Europe's two oil majors ramp up the retail battle for China's fuel and lubes consumers.
UK-based BP has entered a 49:51% joint venture with independent refiner, Shandong Dongming Petrochemical Group, to boost its retail presence in Shangdong, Henan and Hebei provinces.
Sharing success Image: PetroChina
The two companies are set to build a brand which will put 500 retail sites into the regions over a ten year period.
The deal enhances BP's existing 740 sites across Guangdong and Zhejiang provinces, joint-branded with CNPC and Sinopec, which serves 400,000 customers daily with more than 12m litres of fuel.
According to Dev Sanyal, BP’s executive vice president regions: "China offers exciting opportunities for growth for the BP group.

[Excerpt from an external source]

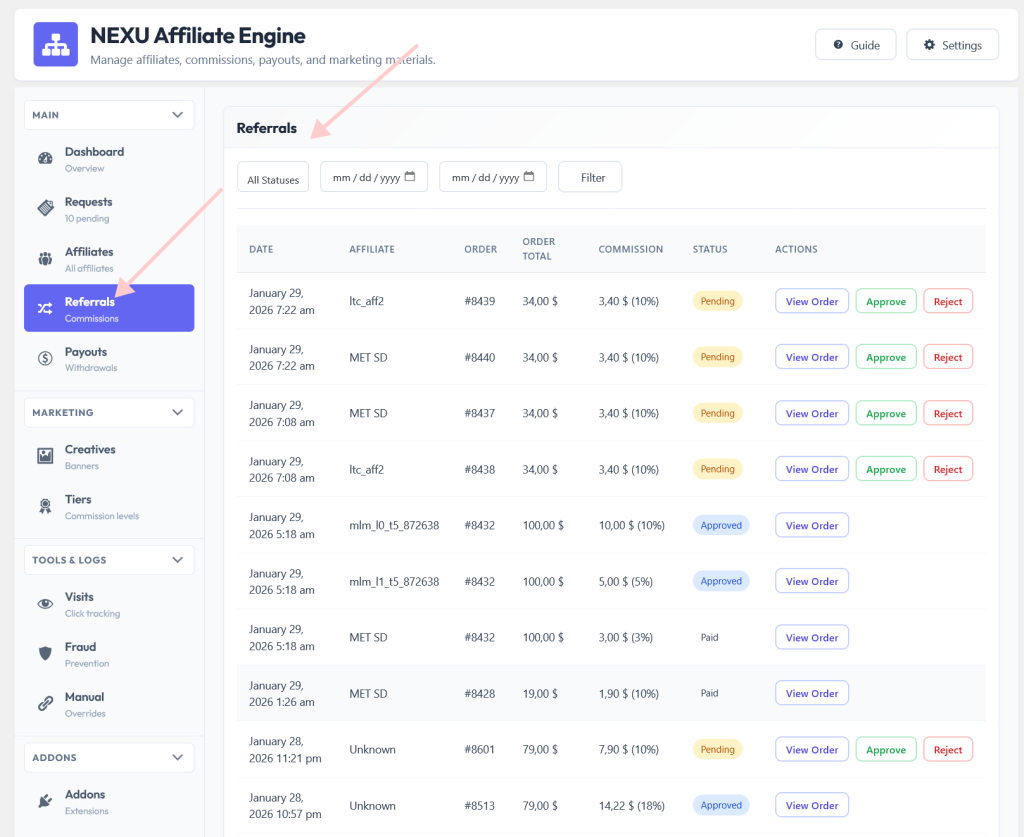Select the Referrals Commissions menu item

(x=109, y=308)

Dongming Petrochemical are a strong local partner and we are pleased to be working with them to expand our footprint into Shangdong, Henan and Hebei, which are among the fastest-growing Chinese provinces.”
Meanwhile, Shell is testing new technology jointly funded with China's Alibaba Group and SAIC Motor Corp to automate refuelling and halve the amount of time customers spend at service stations.

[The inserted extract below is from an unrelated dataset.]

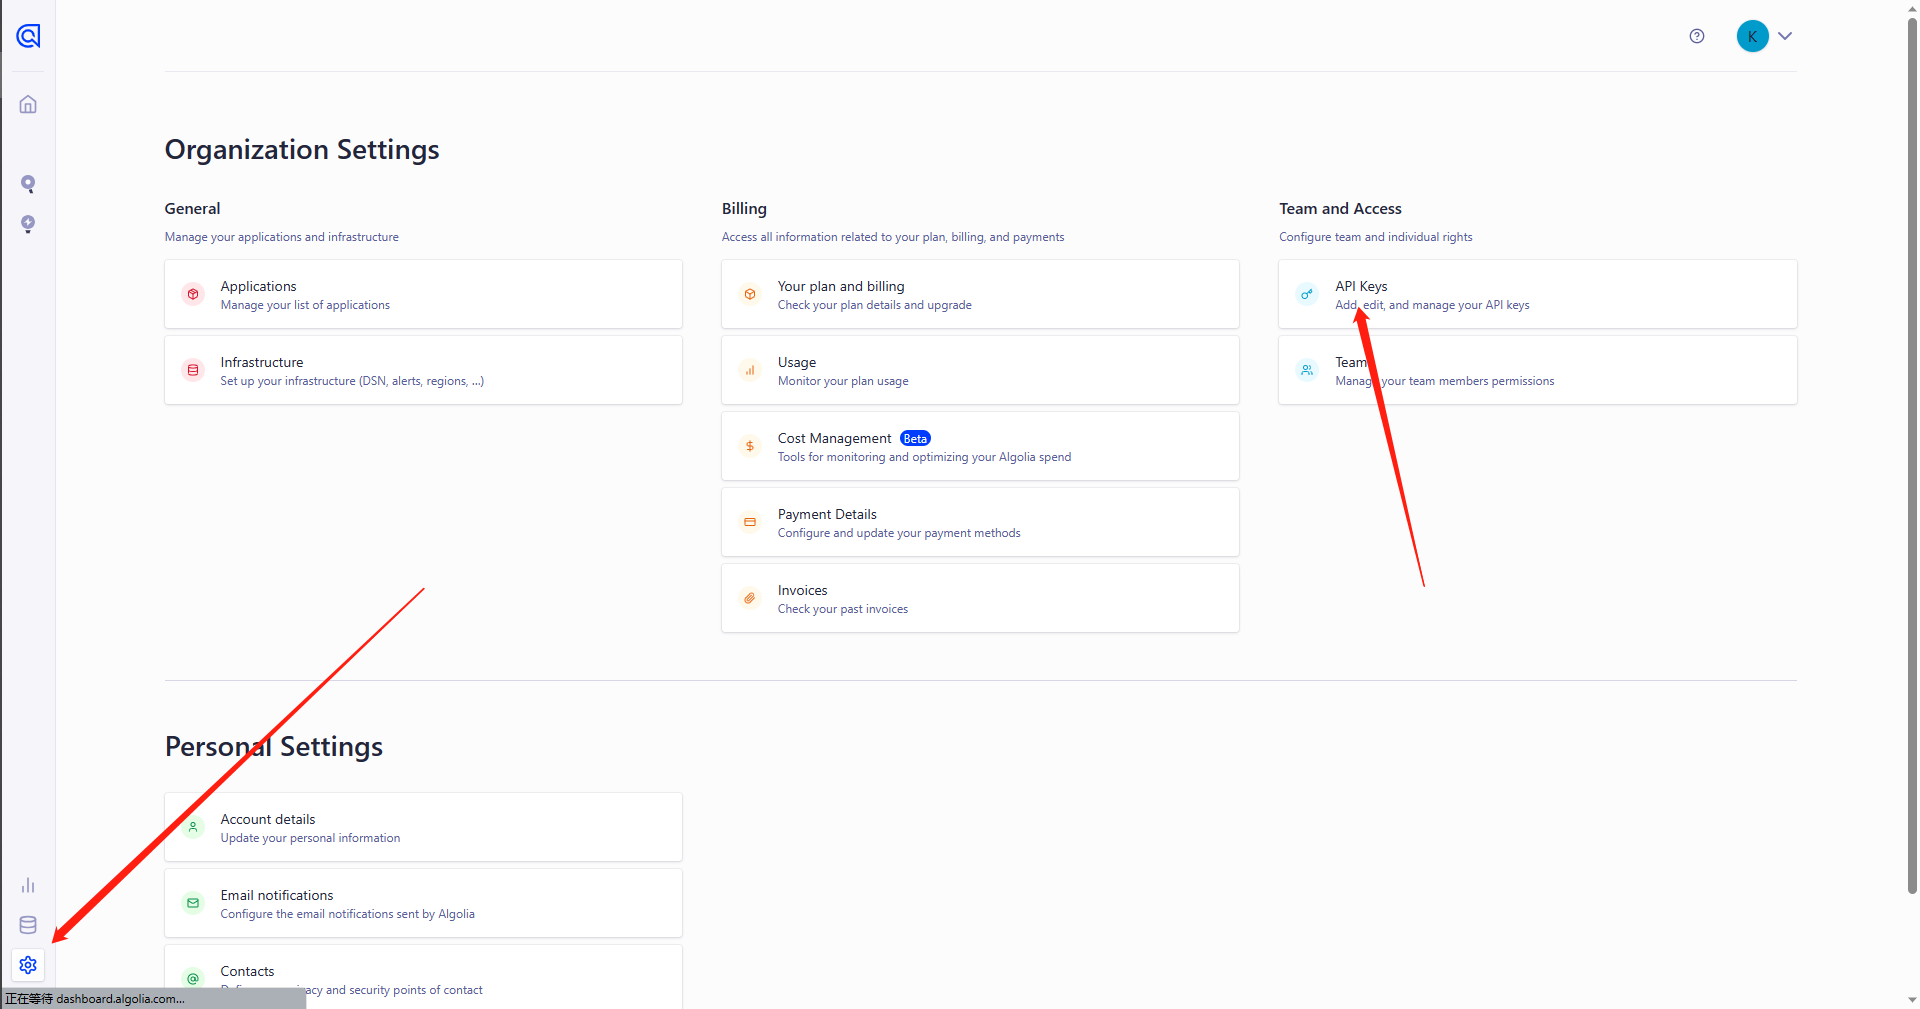
Task: Open the Home icon in the left sidebar
Action: 28,105
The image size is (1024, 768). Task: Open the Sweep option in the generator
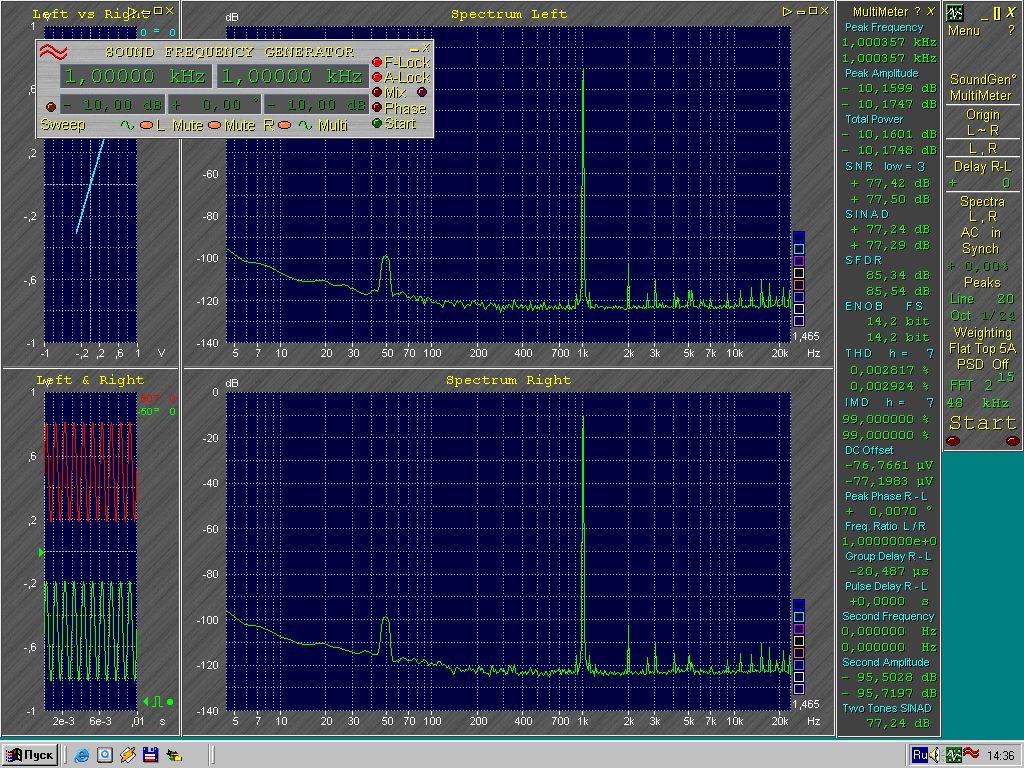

With a portfolio of more than 1,300 service stations across the China region, Shell wants to tap into the Connected Car infrastructure to allow consumers to refuel their cars faster through the use of the new technology. They can also re-fuel themselves, with the technology enabling them to rapid-purchase snacks and other goods from the sites' convenience stores.
The technology is being tested at a single site in Beijing, using Alibaba's Internet of Things platform, AliOS. As the car arrives at the fuel pump, the system is activated, allowing the customer to choose, fill, pay and leave without having to step away from their vehicle.